AI is changing how we live and how we work in ways we probably can’t yet imagine. It will impact healthcare, education, poverty, crime management, security and much more. In our manufacturing world, it will vastly improve how our machines operate. There will come a day when every EtherCAT, EtherNet/IP, and PROFINET IO end-node will use Artificial Intelligence to perform better. And the key is, it won’t have to be taught to do that, it will just learn what to do and when to do it.
The AI world is confusing, even to those among us that constantly ready, study and learn about it. Many of us don’t always use the terminology correctly. The following three terms are constantly misused. Do you know the differences?
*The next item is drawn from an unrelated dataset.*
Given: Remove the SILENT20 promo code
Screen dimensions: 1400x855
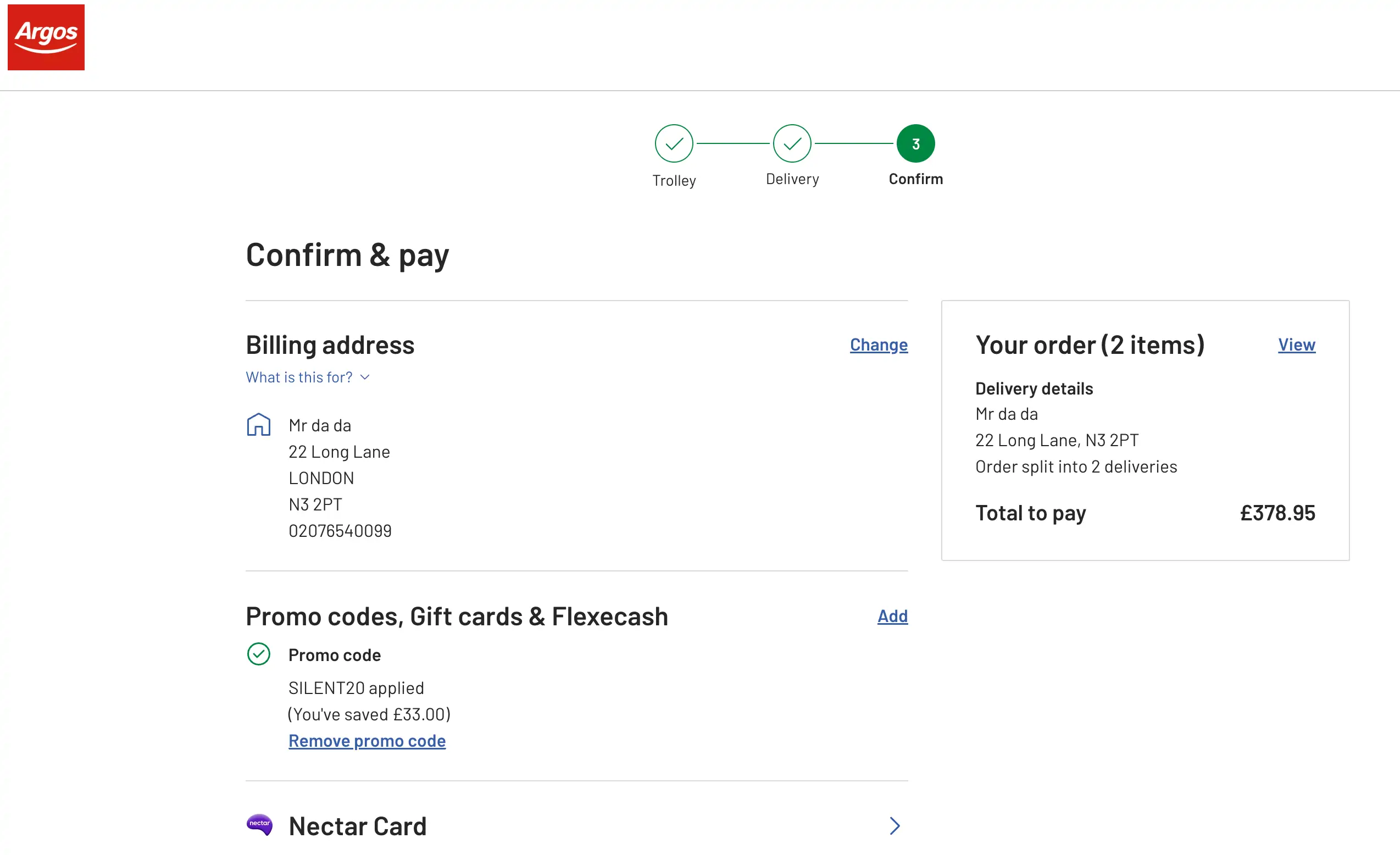Looking at the screenshot, I should tap(367, 741).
Artificial Intelligence (AI) refers to computing systems that augment and replace the logic of human intelligence. AI systems are implemented in a range of approaches. With vast amounts of data, AI systems can use these techniques to improve the way humans make complex decisions.
Machine learning (ML) systems focus on statistical techniques to improve tasks over time. It is a subset of AI. Machine Learning is what enables Alexa and Siri to continuously improve on their responses to your voice commands.
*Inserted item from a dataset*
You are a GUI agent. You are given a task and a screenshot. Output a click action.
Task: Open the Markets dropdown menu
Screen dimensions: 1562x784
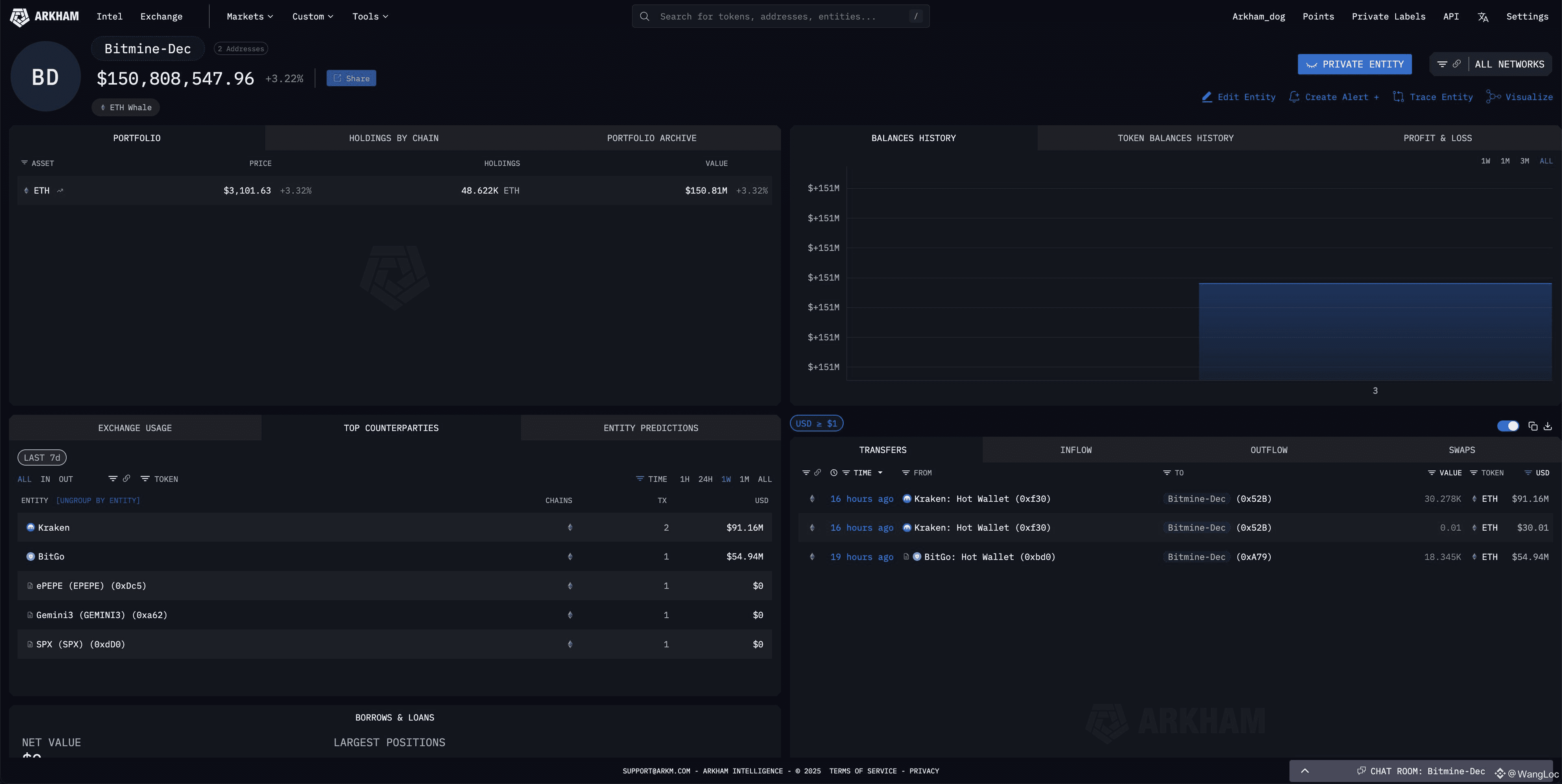(250, 16)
Deep learning (DL) is a subset of machine learning. Deep Learning systems use neural networks – systems that try to mimic the organization of the human mind only with vastly more data than is available to anyone’s mind. Deep Learning is what has enabled algorithms to learn new games and become experts at them.
What’s fascinating about many of these techniques is that they all require massive amounts of data. They can do wonderous things but only if they have enough data available to them. That’s completely unlike how the human mind works – the human mind is much more powerful. A baby’s mind reaches conclusions about how things work with minimal data. A recent Wall Street Journal article made this exact point. A baby observes the world around it and deduces how objects work and how to affect its environment without having massive data the way that Artificial Intelligence systems do.
AI and its subsets like Machine Learning, Deep Learning, Augmented Thinking and Autonomous computing will all change our lives. It certainly will deeply affect our work lives – product quality and machine efficiency will vastly improve over the next few years. And as the birth rate declines, our manufacturing systems must become more autonomous, and the only way to do that is with AI. There just won’t be people to hire in ten, twenty or forty years.
But for all its power, all its potential, will AI lead to more human happiness? Will we be less lonely? Social media, you can argue, haven’t had an overall positive effect. Let’s hope for more from Artificial Intelligence.